Prompt: Copy these lines word for word, beginning at the line that contains "Select the Format Painter brush icon" and continuing through the end of the items.

Records for locating described items:

---

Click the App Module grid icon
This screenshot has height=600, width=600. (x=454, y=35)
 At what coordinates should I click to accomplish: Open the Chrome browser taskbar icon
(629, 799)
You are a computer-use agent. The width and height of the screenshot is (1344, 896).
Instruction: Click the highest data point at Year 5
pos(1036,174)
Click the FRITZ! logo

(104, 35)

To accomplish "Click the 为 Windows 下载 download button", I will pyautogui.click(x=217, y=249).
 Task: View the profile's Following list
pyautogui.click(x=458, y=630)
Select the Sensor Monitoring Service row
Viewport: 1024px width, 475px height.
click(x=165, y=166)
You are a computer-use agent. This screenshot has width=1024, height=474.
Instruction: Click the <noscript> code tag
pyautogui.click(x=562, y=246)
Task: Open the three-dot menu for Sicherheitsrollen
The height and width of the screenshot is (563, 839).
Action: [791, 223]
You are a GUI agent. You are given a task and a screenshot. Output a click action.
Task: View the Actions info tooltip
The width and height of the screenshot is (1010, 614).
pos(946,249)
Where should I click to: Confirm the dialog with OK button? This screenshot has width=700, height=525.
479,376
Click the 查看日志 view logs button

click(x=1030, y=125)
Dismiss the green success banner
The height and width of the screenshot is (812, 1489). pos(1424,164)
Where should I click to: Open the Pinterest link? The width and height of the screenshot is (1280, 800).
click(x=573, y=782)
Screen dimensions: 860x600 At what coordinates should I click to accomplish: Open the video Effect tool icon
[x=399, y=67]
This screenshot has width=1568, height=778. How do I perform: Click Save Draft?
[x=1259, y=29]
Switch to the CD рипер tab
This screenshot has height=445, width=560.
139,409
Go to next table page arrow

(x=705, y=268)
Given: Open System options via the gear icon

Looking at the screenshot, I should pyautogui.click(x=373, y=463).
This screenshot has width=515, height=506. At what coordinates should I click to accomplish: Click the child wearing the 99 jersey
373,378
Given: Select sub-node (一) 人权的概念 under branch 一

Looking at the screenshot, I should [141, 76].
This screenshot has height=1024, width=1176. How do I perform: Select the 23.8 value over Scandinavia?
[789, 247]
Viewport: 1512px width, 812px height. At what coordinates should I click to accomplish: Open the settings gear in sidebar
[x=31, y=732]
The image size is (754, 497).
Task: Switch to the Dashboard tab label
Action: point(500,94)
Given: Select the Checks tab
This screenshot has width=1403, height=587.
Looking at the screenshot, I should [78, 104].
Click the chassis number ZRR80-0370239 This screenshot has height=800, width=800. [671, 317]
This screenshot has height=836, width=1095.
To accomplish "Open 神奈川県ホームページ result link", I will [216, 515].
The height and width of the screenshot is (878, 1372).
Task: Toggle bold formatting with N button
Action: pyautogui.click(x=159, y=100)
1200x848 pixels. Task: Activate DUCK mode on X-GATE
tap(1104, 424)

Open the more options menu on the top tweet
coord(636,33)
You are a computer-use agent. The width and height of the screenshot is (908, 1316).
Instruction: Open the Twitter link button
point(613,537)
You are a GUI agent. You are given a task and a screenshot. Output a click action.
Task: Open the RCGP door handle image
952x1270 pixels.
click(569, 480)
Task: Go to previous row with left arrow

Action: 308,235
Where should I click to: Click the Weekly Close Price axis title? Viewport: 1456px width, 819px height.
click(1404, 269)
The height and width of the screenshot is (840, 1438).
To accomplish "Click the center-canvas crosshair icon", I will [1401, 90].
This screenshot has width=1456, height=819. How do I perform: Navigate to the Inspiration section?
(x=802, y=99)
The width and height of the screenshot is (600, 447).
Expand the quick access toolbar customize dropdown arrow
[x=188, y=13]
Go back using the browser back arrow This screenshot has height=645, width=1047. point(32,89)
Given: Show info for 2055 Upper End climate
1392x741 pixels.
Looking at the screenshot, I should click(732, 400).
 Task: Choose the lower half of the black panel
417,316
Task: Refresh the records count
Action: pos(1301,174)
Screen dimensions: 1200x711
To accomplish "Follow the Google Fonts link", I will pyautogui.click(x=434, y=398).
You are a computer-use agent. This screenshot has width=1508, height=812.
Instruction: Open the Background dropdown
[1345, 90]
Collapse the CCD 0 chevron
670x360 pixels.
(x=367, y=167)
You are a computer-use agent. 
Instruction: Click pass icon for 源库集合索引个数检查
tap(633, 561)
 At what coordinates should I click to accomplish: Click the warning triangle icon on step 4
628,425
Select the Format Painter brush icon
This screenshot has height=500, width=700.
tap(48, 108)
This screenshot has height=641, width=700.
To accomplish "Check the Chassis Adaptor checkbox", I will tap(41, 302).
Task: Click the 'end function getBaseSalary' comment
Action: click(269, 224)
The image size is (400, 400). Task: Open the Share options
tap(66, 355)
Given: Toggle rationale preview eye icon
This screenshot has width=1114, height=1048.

---

Output:
Select the Format Painter brush icon
This screenshot has height=500, width=700.
tap(48, 108)
This screenshot has height=641, width=700.
To accomplish "Check the Chassis Adaptor checkbox", I will tap(41, 302).
Task: Click the 'end function getBaseSalary' comment
Action: click(269, 224)
The image size is (400, 400). Task: Open the Share options
tap(66, 355)
Given: Toggle rationale preview eye icon
This screenshot has width=1114, height=1048.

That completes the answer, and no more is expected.